<<<<

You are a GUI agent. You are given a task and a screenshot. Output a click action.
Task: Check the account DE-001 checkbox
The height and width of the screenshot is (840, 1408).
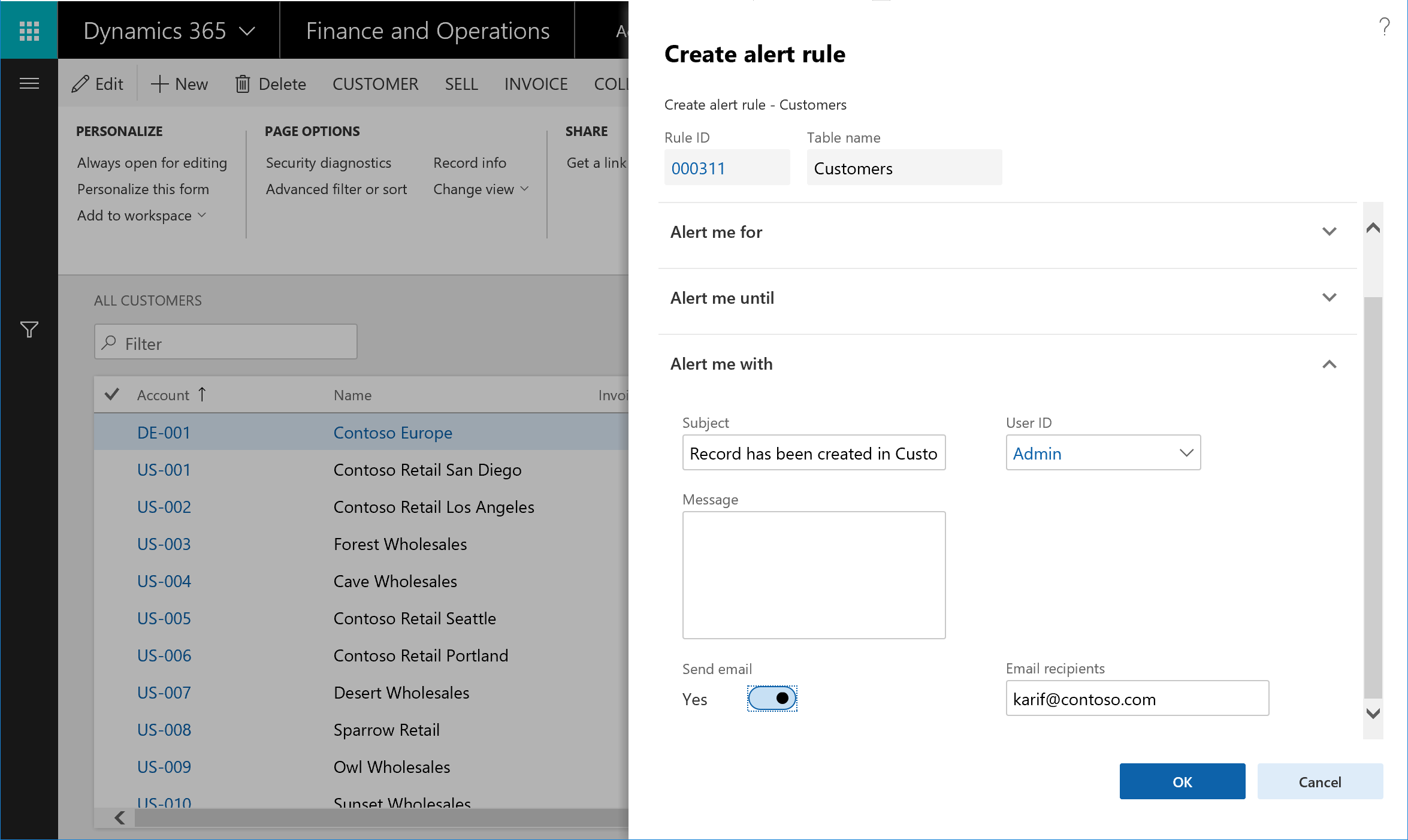[113, 431]
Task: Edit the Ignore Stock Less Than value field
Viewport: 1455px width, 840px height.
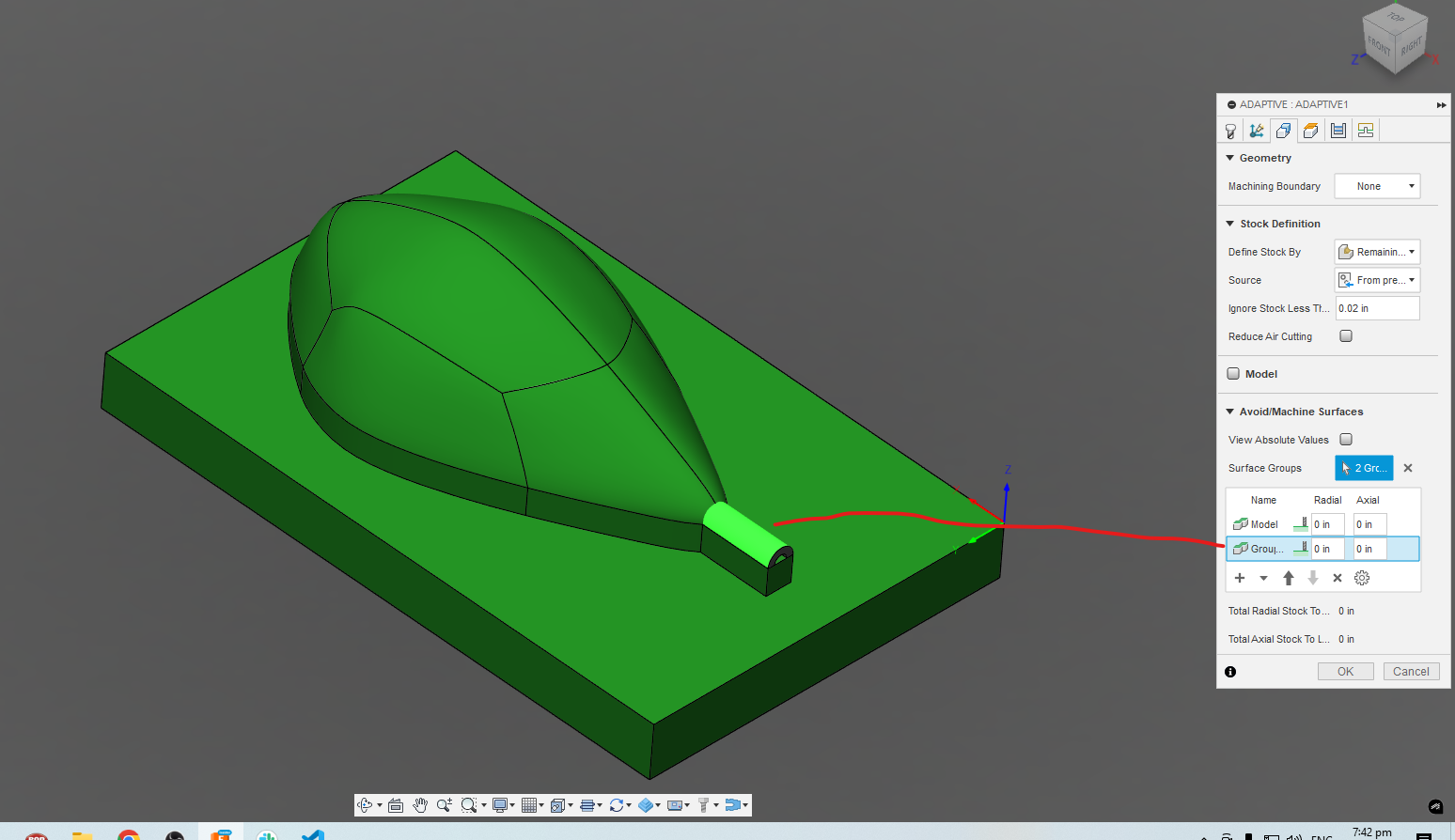Action: (1377, 307)
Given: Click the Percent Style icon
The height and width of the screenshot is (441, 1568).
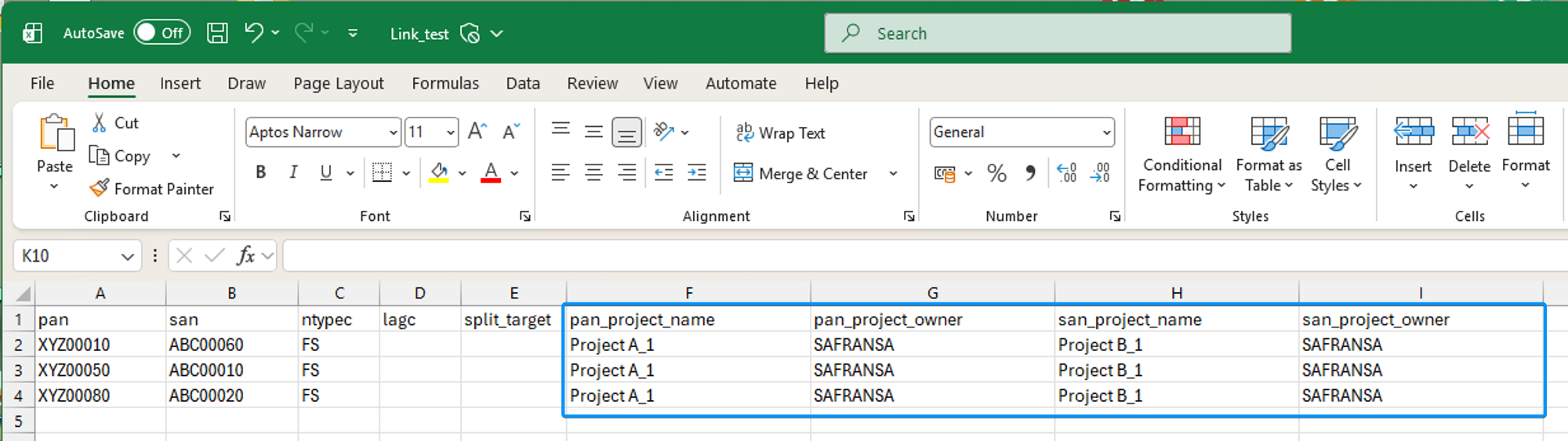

>>>>

> [Instructions to follow]:
Your answer must be an exact copy of the records, with no pictures in it.

> [Answer section]:
You are a GUI agent. You are given a task and a screenshot. Output a click action.
Task: Check the account DE-001 checkbox
The height and width of the screenshot is (840, 1408).
[113, 431]
Task: Edit the Ignore Stock Less Than value field
Viewport: 1455px width, 840px height.
Action: (1377, 307)
Given: Click the Percent Style icon
The height and width of the screenshot is (441, 1568).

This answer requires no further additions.